Aus der Fülle der Feinde, die das Werk des Apostels oft bis zur Vernichtung bedrohten, ragt hervor, erstens, das Judentum. Die Juden sehen in ihm einen Verräter, aber auch einen gefährlichen Wettbewerber, denn die Juden treiben auch Mission, jüdische Mission. Die zweiten Feinde sind die Christen, die aus dem Judentum kommen. Sie trauen ihm nicht, sie bezweifeln seinen Apostolat. Sie wollen auch an den jüdischen Satzungen festhalten, und dagegen kämpft er erbittert. Die dritten Feinde sind die Überbleibsel heidnischen Wesens, die götzendienerische und lasterhafte Vergangenheit. „Einst ward ihr Finsternis“, sagt er den Heidenchristen, „jetzt seid ihr Licht.“ Die leichte Verführbarkeit dieser Menschen, die Unfähigkeit, sich aus eigenen Kräften der Irrlehren zu erwehren, das führt zu katastrophalen Krisen. Paulus ist der Gefahr noch jedes Mal Herr geworden. Der Sieg ist zu verdanken der Schärfe seiner Dialektik; er kann disputieren und die Gegner überwinden. Der Sieg ist zuzurechnen seinem seelsorglichen Takt, seiner feinen pädagogischen Kunst, seinem großen Herzen und seiner weisen Mäßigung. Er weiß, dass man den Bogen nicht überspannen darf.

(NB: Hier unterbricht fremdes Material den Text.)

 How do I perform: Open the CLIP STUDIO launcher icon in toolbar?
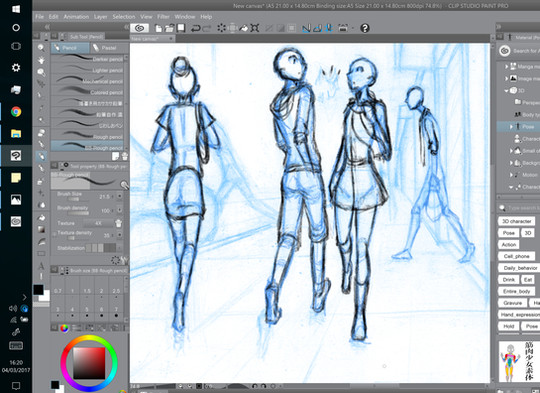tap(139, 28)
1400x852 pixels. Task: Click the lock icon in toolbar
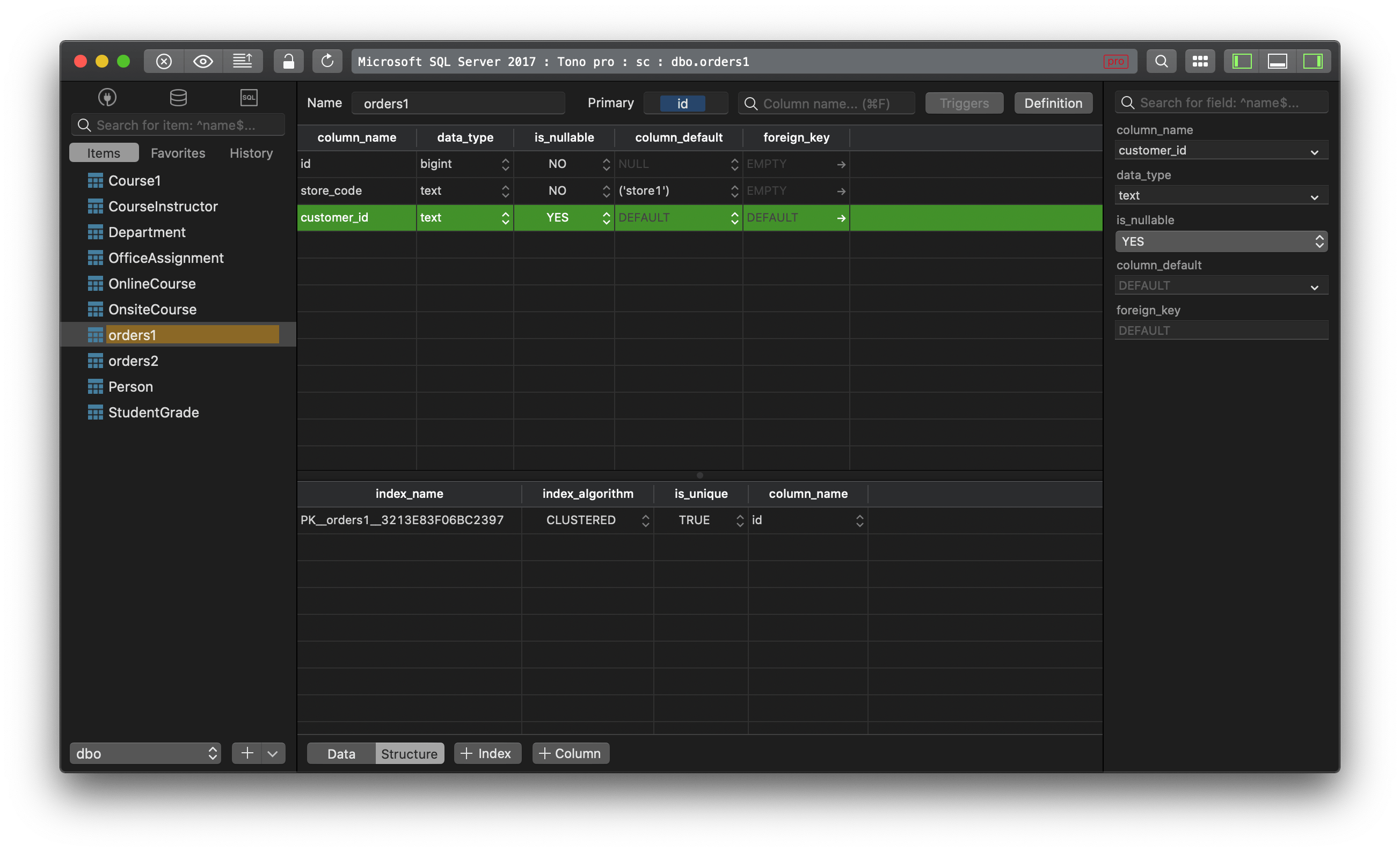pos(289,61)
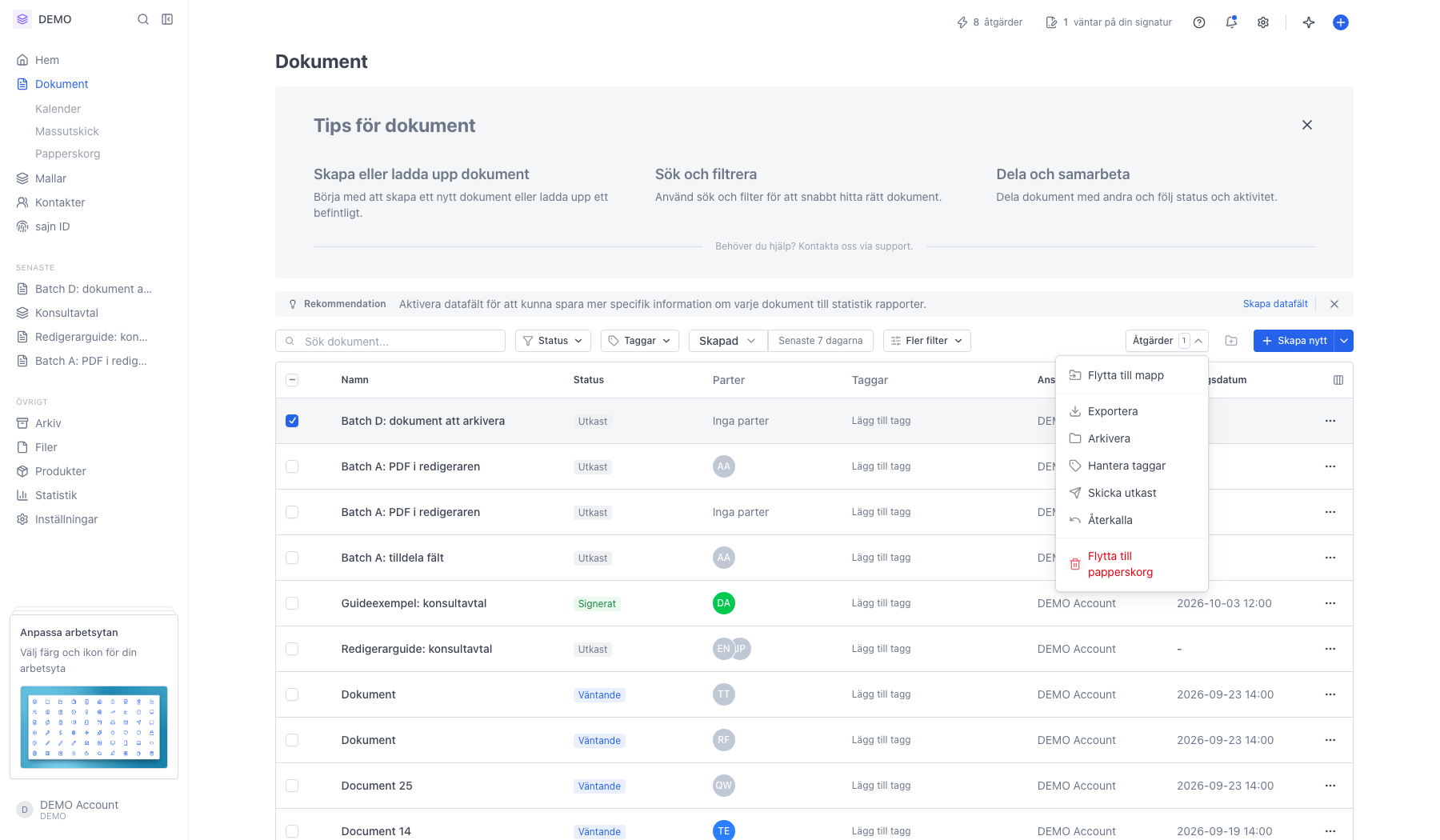Image resolution: width=1440 pixels, height=840 pixels.
Task: Click the blue plus circle icon
Action: [x=1341, y=22]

Im Jahre 57 oder 58 reist Paulus über Troas, Korinth, Milet nach Jerusalem. Er überbringt der dortigen Gemeinde eine reiche Geldspende. Aber da passiert etwas. Jüdische Wallfahrer, Pfingstwallfahrer aus Ephesus, machen einen Volksaufstand gegen Paulus. Er wird verhaftet, er wird in Schutzhaft genommen. Zur größeren Sicherheit bringt ihn der Prokurator Felix nach Caesarea am Meere. Dort wird er in Erwartung eines Lösegeldes zwei Jahre in Haft gehalten, allerdings in leichter Haft; die Seinen können ihn besuchen. Der folgende Prokurator Festus war noch bestechlicher als sein Vorgänger, und in Erwartung eines Lösegeldes hätte er ihn beinahe den Juden in die Mörderhände ausgeliefert. Paulus ist der Bestechlichkeit und der dauernden Willfährigkeit der Prokuratoren gegenüber den Juden überdrüssig. Was macht er? Er appelliert als römischer Bürger an den Kaiser und wird deswegen nach Rom gebracht. Dort ist er wieder 2 Jahre in leichter Haft. Dass die Haft leicht war, wissen wir aus dem Brief an Timotheus, ihm schreibt er: „Ich leide für das Evangelium Verfolgung, ja Fesseln, aber das Evangelium ist nicht gebunden“, d.h. er konnte in seiner Haft auch weiter predigen und Leute empfangen und zum Glauben führen. Wie es dann weitergegangen ist, können wir der Heiligen Schrift nicht entnehmen. Wir müssen uns da auf die altkirchliche Überlieferung verlassen, und die sagt uns: Er ist aus der Gefangenschaft freigekommen. Er hat in Spanien und dann im Osten missioniert, ist aber erneut verhaftet worden und hat den Tod des Blutzeugen durch das Schwert, wie es einem römischen Bürger zustand, erlitten, nach gewöhnlicher Annahme im Jahre 67, in jedem Falle unter Kaiser Nero.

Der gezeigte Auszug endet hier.